June spoke these words through her tears. Her doctor had told her that her blood levels were very high.
“I don’t want to alarm you ,” the doctor had said, “but you need to come back in three months for another fasting blood test. We don’t want to diagnose diabetes yet. We need several readings. But with the history of diabetes in your family, with your being overweight by about 50 pounds, and all your chronic pain and bone issues, diabetes could seriously affect your already compromised lifestyle…and maybe your life.”
June’s doctor explained the reasons why diabetes as a lifestyle could be particularly dangerous. For an older adult it could lead to blindness, it contribute to heart disease, and can lead to diabetic neuropathy—losing the sensation of touch in feet, for example. If June developed a sore, or picked up a splinter the wound could fester and she might not be aware of it until the infection was serious and her foot might even have to be amputated.

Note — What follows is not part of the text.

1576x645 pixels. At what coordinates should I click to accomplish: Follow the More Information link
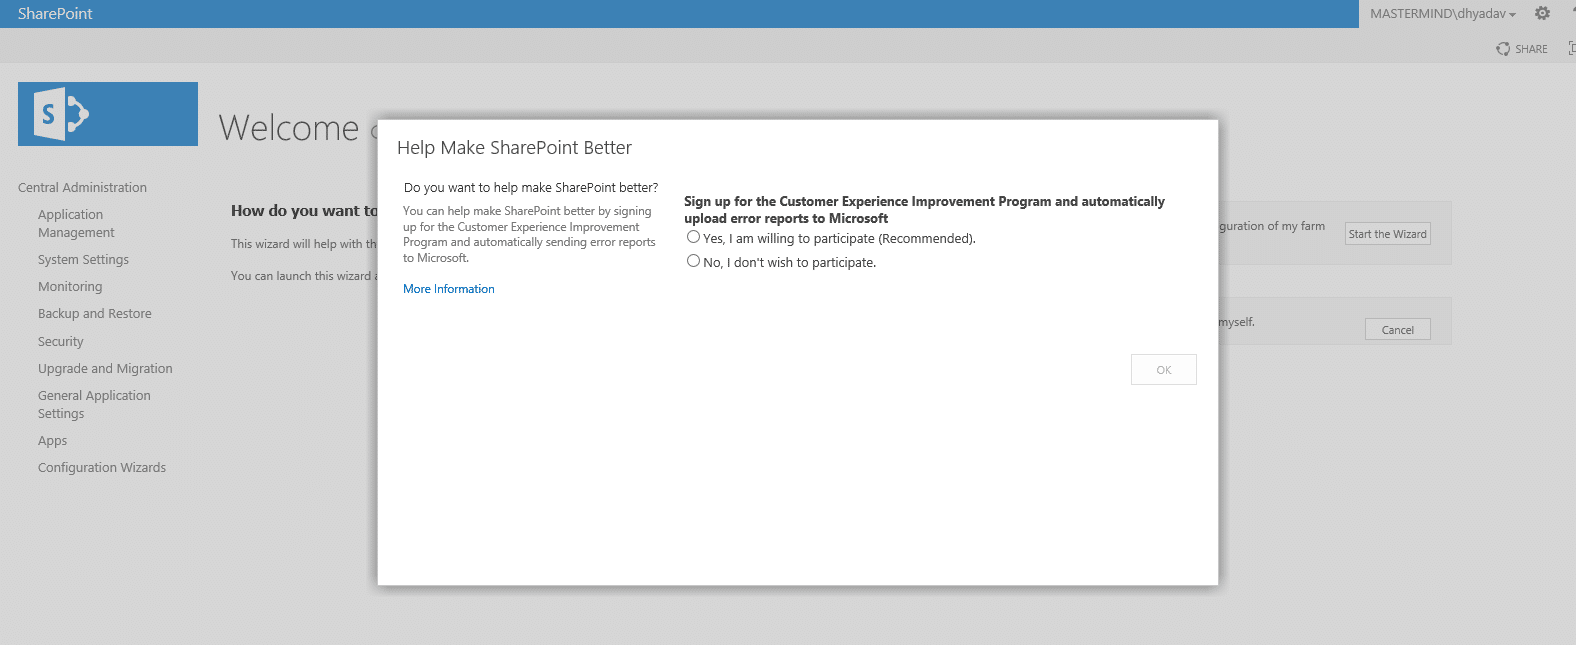click(x=449, y=289)

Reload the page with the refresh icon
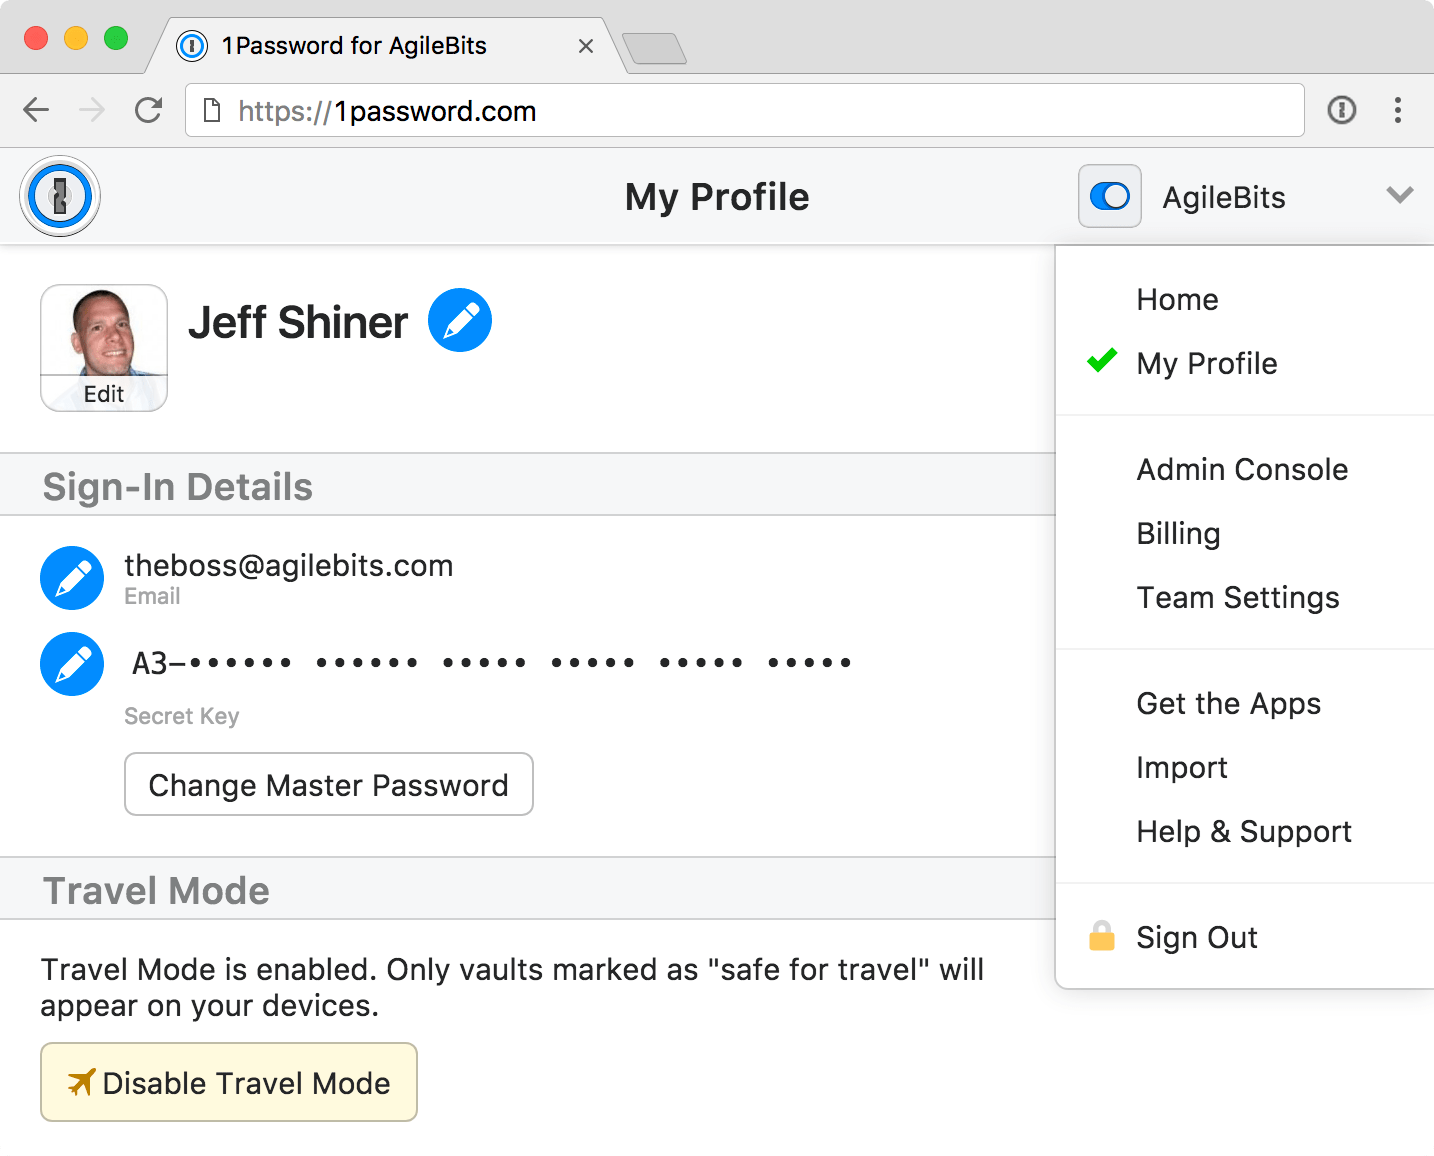tap(149, 110)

“You already have a number of medical problems,” June’s doctor said, “Diabetes affects so many parts of the body. We would have a difficult time treating you, and diabetes will make you sicker.”
I asked June what she would have to do to not get diabetes. The best thing for her, she said, would be to lose weight. But—exercise was difficult for her because of chronic pain issues. Weight loss had been an issue that she has dealt with for a long time with various programs, all of which work at first and then don’t.